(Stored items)
<<<<

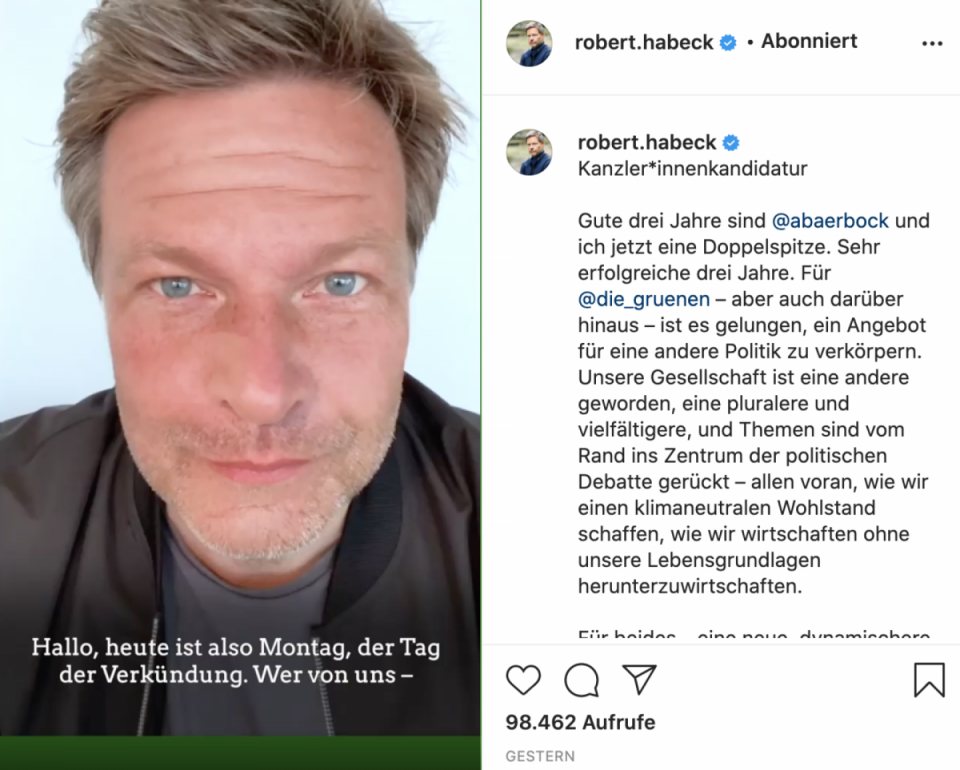Click the GESTERN timestamp
960x770 pixels.
(540, 757)
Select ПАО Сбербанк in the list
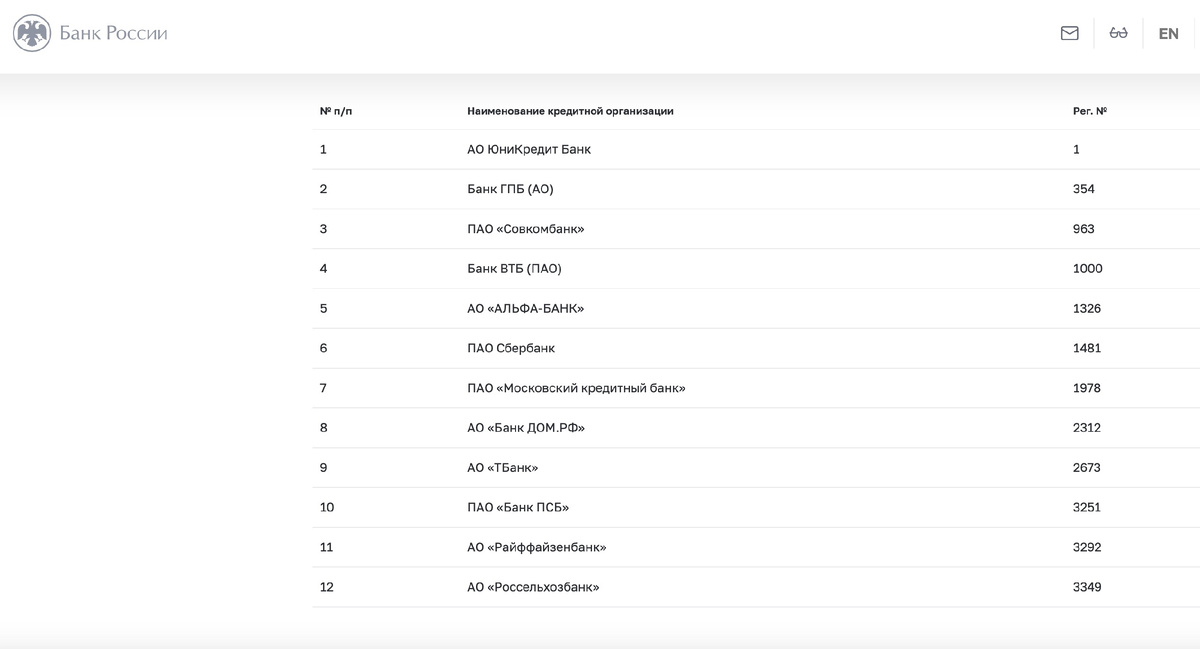The height and width of the screenshot is (649, 1200). click(x=511, y=348)
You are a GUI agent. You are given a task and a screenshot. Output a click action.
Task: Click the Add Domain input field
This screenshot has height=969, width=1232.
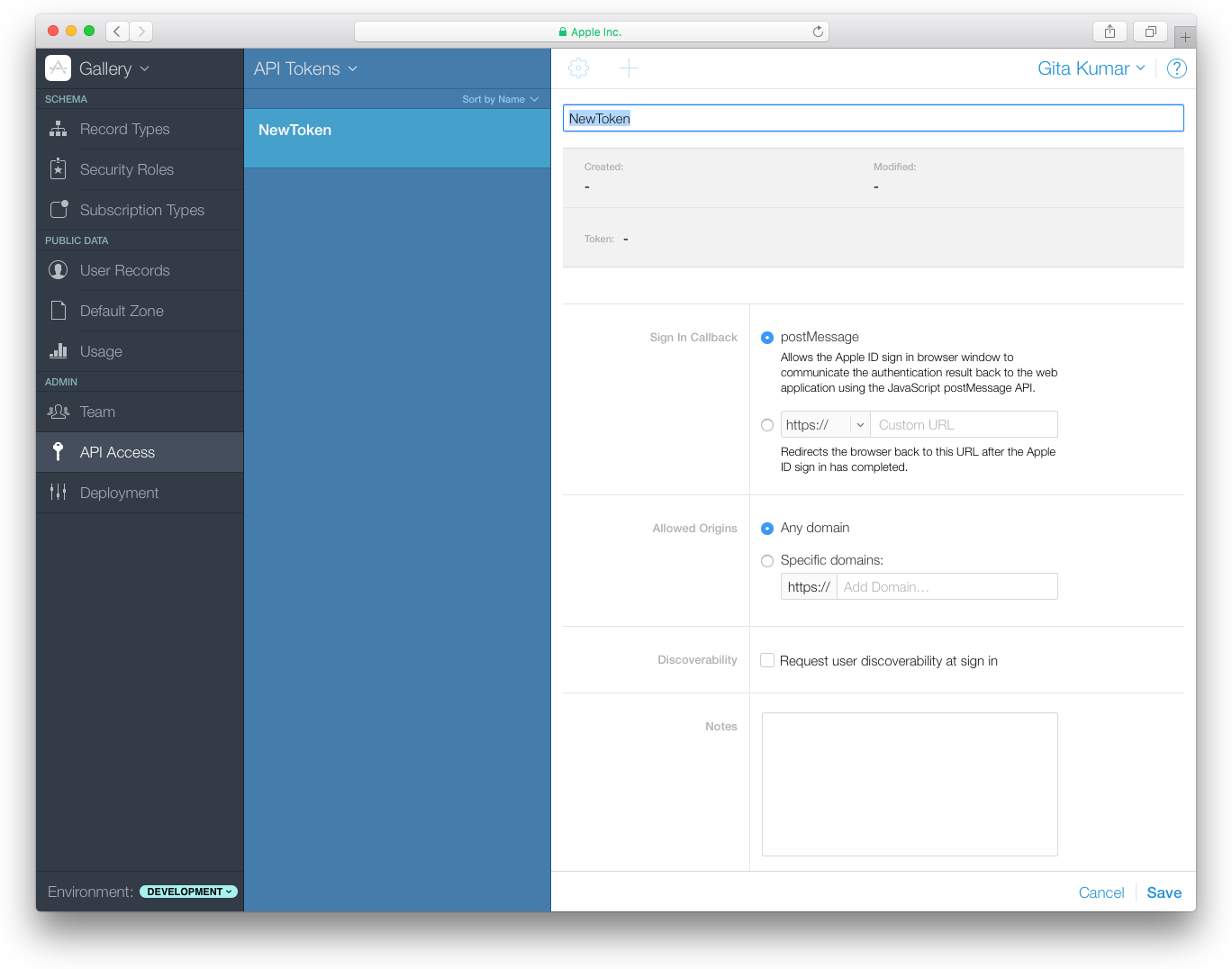(946, 587)

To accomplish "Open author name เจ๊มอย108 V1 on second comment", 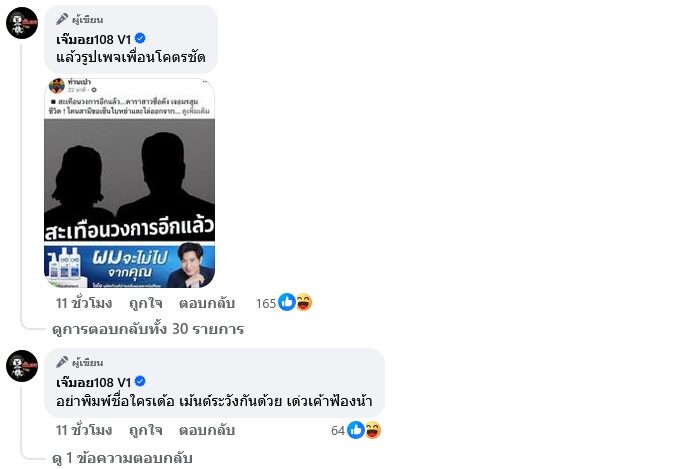I will point(94,382).
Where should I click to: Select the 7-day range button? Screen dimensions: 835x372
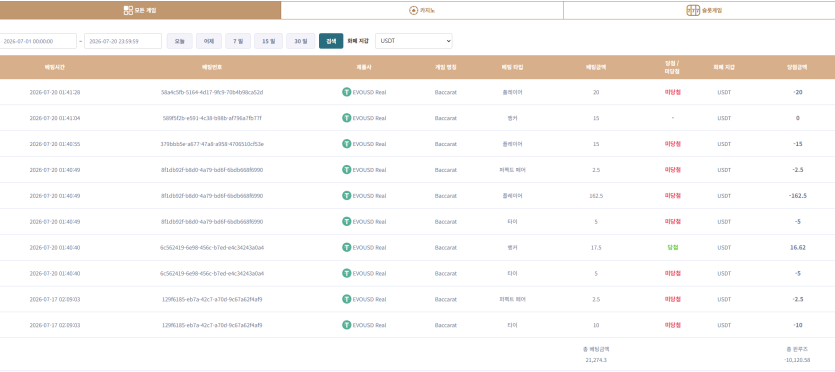point(238,41)
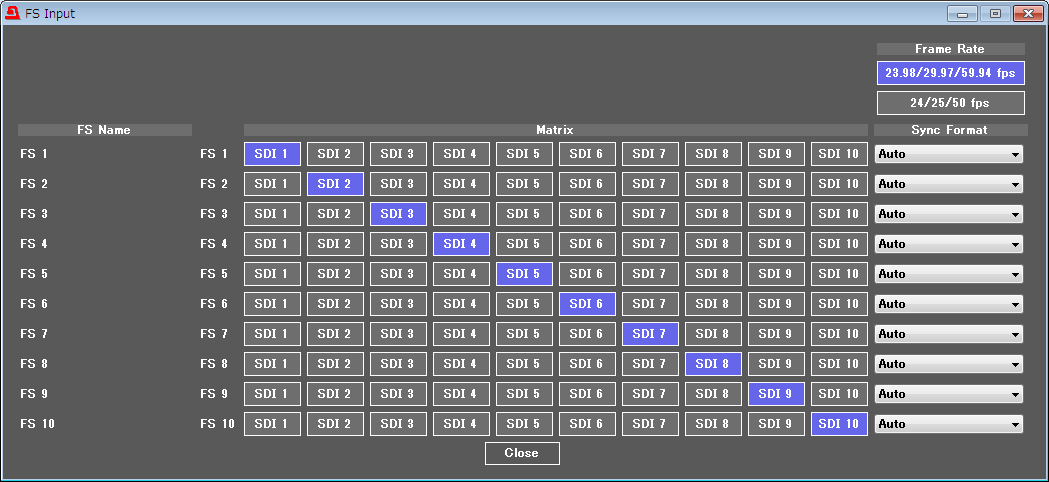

>>>>

> DIRECTIONS: Start with the line that holds "Where should I" and retype each line through the last one in the data, exactly and without pictures.

> OUTPUT BELOW:
Where should I click to: Select the 7-day range button? Screen dimensions: 835x372
point(238,41)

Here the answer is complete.